• [Challenge]: Copy the material word for word, beginning at the line that has "How do I perform: Open" and continuing through the end of the material. Leave the pictures out of your copy.

───── Records provided

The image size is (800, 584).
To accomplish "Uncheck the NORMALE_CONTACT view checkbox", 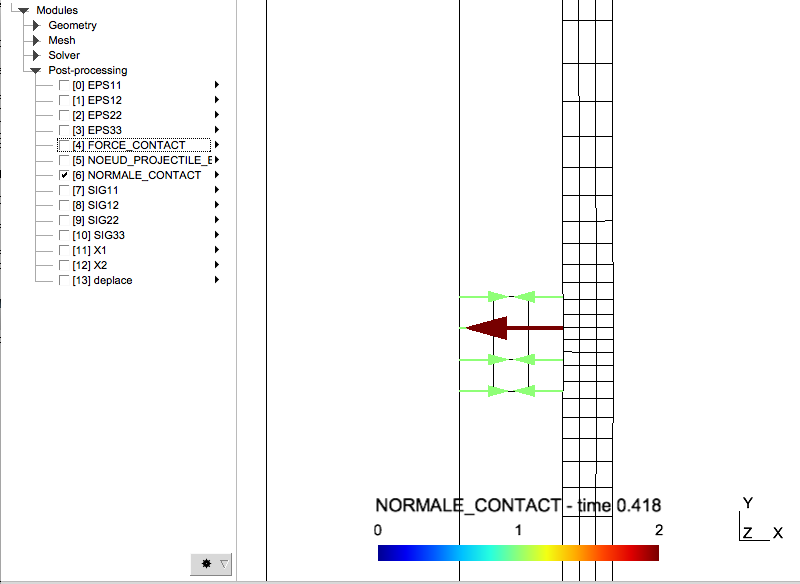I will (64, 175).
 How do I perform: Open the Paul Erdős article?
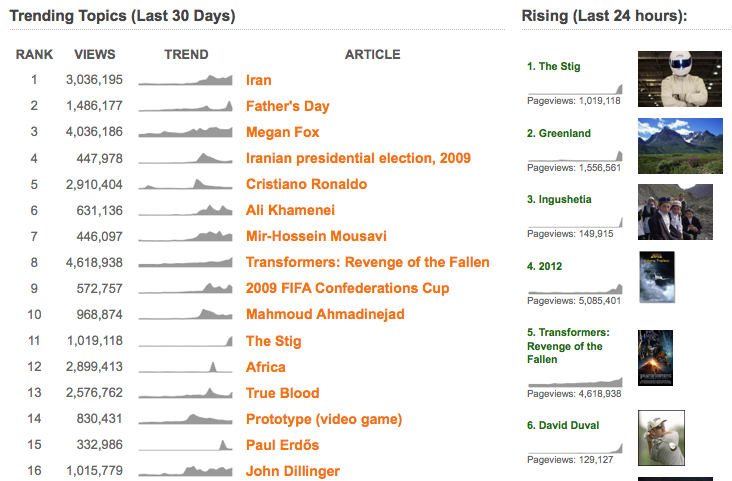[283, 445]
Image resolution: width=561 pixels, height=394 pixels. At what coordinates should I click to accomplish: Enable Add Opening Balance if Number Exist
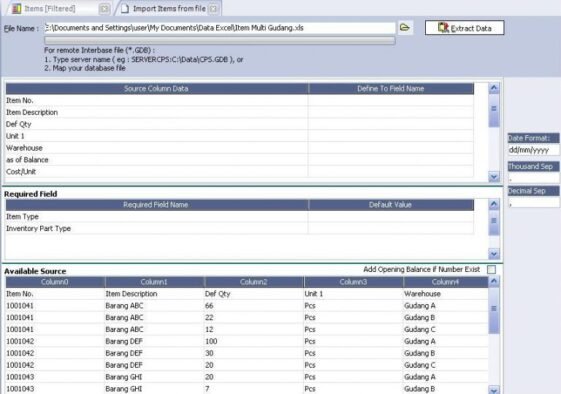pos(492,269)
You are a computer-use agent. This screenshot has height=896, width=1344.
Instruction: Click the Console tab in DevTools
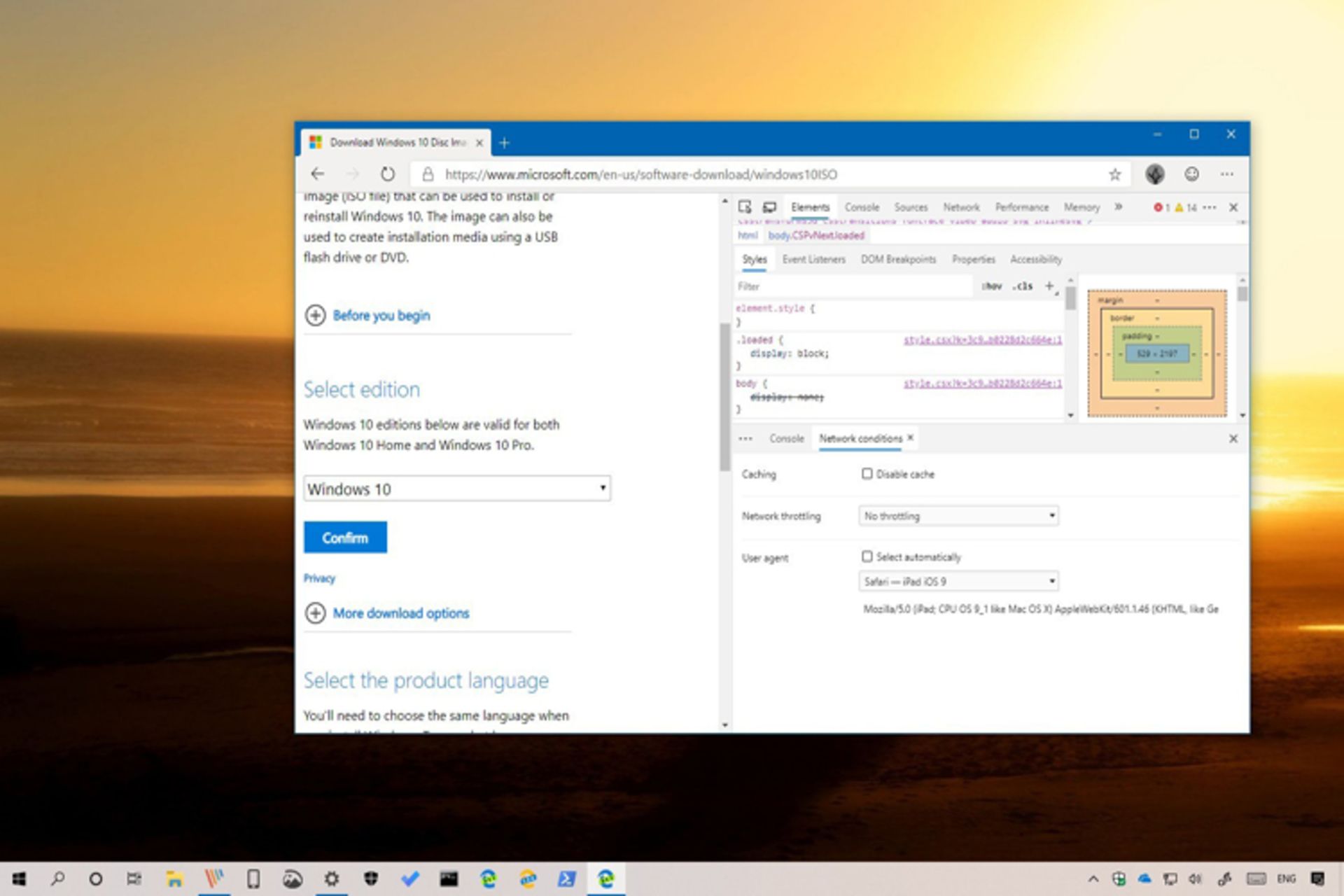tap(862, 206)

──────────

• [Result of this exercise]:
 How do I perform: Open the Paul Erdős article?
[283, 445]
Image resolution: width=561 pixels, height=394 pixels. At what coordinates should I click to accomplish: Enable Add Opening Balance if Number Exist
pos(492,269)
You are a computer-use agent. This screenshot has height=896, width=1344.
Instruction: Click the Console tab in DevTools
tap(862, 206)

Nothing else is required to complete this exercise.